Work task: The line containing "You are a computer-use agent. Image" marks the end: write out exactly every line from the first line of the data below through that line, and only those.

Information provided:

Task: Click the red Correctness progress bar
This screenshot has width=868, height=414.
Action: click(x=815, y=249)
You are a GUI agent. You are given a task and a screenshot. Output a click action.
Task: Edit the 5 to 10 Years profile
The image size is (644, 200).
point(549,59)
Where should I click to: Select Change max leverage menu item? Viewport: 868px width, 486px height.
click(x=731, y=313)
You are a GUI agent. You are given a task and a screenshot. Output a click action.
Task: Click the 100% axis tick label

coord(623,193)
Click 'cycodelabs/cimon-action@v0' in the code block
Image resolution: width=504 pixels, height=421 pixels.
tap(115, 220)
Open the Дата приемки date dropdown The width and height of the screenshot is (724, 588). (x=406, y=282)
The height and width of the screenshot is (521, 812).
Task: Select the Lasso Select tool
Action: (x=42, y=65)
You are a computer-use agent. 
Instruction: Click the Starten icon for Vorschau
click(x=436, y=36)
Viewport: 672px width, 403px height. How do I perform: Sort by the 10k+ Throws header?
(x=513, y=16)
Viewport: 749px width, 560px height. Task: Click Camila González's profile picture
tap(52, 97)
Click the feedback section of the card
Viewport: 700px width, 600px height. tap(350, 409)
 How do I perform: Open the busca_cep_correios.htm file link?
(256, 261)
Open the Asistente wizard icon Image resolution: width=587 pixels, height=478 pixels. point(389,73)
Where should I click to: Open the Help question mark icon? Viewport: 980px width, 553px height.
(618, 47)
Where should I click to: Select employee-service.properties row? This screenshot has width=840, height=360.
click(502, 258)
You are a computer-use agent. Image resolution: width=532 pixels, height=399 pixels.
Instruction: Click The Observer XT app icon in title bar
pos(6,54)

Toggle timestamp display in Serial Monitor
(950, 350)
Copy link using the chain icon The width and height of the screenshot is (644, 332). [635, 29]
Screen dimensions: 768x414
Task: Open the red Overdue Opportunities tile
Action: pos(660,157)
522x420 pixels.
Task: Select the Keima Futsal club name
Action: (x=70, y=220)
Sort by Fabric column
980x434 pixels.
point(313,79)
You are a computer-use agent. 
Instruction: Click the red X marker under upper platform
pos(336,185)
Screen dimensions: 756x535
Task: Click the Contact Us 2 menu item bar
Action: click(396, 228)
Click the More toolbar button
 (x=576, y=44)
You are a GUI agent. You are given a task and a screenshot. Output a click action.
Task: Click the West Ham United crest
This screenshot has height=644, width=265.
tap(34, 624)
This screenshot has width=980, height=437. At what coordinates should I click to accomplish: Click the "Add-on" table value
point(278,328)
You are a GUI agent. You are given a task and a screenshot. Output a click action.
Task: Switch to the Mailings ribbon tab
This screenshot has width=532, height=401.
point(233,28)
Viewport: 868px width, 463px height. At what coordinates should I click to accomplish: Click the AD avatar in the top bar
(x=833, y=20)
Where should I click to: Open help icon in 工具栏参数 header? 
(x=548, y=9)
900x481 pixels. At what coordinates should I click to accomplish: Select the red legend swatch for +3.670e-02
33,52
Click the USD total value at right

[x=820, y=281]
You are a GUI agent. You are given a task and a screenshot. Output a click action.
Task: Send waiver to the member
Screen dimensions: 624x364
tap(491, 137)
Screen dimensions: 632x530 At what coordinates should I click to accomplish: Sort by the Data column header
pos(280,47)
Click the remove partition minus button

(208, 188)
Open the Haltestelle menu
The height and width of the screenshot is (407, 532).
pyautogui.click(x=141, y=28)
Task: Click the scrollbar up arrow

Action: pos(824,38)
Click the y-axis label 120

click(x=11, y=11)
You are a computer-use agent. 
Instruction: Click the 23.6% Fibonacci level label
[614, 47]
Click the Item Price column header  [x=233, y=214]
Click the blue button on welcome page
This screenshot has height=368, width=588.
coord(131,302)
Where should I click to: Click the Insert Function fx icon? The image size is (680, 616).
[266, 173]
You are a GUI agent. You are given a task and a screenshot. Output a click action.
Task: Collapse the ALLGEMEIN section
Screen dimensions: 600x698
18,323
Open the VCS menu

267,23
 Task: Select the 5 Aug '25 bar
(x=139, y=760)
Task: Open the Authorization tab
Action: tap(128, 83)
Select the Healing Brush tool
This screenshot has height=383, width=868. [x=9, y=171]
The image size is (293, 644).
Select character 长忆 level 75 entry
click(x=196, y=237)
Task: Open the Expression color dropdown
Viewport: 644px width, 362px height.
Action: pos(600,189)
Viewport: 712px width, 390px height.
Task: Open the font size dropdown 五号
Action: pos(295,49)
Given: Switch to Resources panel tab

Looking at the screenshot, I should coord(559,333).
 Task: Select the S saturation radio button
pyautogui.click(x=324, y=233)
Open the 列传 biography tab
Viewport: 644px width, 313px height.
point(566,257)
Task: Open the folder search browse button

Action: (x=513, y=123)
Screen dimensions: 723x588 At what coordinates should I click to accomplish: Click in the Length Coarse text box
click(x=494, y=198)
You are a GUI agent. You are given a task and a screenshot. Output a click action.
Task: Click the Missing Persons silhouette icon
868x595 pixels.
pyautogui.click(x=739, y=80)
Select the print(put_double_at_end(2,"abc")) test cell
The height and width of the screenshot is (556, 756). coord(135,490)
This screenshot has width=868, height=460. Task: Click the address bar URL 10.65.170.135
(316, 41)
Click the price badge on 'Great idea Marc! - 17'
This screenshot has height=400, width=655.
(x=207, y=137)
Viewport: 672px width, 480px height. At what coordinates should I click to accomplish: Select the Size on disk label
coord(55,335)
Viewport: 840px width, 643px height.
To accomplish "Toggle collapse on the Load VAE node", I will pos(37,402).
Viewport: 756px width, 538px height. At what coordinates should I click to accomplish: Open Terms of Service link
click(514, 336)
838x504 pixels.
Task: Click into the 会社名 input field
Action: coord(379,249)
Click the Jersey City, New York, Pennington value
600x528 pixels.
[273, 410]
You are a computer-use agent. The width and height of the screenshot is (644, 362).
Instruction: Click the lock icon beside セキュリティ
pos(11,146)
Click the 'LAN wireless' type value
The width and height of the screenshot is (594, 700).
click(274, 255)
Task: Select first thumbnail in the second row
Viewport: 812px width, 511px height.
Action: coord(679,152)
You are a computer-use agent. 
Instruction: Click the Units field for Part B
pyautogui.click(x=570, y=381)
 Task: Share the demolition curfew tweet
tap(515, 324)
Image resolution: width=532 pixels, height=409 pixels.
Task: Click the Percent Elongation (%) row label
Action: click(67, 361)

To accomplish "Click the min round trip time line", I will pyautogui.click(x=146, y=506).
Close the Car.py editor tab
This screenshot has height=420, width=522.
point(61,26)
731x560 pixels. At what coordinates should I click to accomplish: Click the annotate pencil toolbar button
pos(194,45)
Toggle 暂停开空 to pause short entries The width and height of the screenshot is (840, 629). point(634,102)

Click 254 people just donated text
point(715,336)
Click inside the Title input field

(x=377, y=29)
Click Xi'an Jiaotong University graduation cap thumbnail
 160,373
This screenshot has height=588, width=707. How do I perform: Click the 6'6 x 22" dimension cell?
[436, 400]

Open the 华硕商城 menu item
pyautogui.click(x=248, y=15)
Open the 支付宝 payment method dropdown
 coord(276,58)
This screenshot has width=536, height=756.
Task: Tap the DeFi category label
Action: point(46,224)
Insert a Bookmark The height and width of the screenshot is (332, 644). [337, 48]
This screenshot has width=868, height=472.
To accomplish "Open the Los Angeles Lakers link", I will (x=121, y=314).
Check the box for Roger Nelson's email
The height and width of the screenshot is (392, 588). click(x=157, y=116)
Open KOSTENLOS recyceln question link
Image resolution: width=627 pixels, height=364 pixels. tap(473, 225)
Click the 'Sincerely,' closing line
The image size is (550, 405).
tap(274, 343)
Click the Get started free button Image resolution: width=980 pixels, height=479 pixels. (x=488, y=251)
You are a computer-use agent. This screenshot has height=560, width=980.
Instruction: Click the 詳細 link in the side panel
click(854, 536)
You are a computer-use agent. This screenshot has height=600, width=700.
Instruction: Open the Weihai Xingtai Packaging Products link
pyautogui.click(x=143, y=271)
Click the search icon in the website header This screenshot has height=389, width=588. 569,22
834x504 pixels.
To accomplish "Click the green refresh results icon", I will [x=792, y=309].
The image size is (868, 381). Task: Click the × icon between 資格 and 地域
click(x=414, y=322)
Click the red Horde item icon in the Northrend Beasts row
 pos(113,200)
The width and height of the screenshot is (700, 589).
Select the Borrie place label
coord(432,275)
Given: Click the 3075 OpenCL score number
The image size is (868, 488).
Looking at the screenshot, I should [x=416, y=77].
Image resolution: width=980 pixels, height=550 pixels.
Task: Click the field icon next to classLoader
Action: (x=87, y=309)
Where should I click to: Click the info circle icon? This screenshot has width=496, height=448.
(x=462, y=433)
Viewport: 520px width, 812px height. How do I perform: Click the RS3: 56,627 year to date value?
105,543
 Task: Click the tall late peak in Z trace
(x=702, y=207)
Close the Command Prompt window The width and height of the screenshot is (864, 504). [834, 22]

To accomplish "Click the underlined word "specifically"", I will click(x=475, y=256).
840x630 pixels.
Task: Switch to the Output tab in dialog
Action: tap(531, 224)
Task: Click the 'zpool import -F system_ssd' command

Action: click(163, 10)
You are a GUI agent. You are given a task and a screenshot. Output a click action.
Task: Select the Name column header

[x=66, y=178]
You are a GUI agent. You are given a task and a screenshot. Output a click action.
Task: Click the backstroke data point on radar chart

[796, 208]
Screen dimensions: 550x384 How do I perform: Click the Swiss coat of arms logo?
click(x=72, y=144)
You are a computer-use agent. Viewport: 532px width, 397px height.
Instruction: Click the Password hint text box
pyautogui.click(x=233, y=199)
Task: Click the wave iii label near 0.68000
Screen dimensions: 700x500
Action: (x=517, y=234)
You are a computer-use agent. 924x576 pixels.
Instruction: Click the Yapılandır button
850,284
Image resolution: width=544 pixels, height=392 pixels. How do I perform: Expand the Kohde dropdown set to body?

Response to the task:
Task: Click the red Correctness progress bar
This screenshot has width=868, height=414.
Action: click(x=815, y=249)
You are a GUI agent. You are given a task and a screenshot. Output a click action.
Task: Edit the 5 to 10 Years profile
The image size is (644, 200).
point(549,59)
Where should I click to: Select Change max leverage menu item? Viewport: 868px width, 486px height.
click(x=731, y=313)
You are a GUI agent. You are given a task and a screenshot. Output a click action.
Task: Click the 100% axis tick label

coord(623,193)
Click 'cycodelabs/cimon-action@v0' in the code block
Image resolution: width=504 pixels, height=421 pixels.
tap(115, 220)
Open the Дата приемки date dropdown The width and height of the screenshot is (724, 588). (x=406, y=282)
The height and width of the screenshot is (521, 812).
Task: Select the Lasso Select tool
Action: (x=42, y=65)
You are a computer-use agent. 
Instruction: Click the Starten icon for Vorschau
click(x=436, y=36)
Viewport: 672px width, 403px height. How do I perform: Sort by the 10k+ Throws header?
(x=513, y=16)
Viewport: 749px width, 560px height. Task: Click Camila González's profile picture
tap(52, 97)
Click the feedback section of the card
Viewport: 700px width, 600px height. tap(350, 409)
 How do I perform: Open the busca_cep_correios.htm file link?
(256, 261)
Open the Asistente wizard icon Image resolution: width=587 pixels, height=478 pixels. point(389,73)
Where should I click to: Open the Help question mark icon? Viewport: 980px width, 553px height.
(618, 47)
Where should I click to: Select employee-service.properties row? This screenshot has width=840, height=360.
click(502, 258)
You are a computer-use agent. Image resolution: width=532 pixels, height=399 pixels.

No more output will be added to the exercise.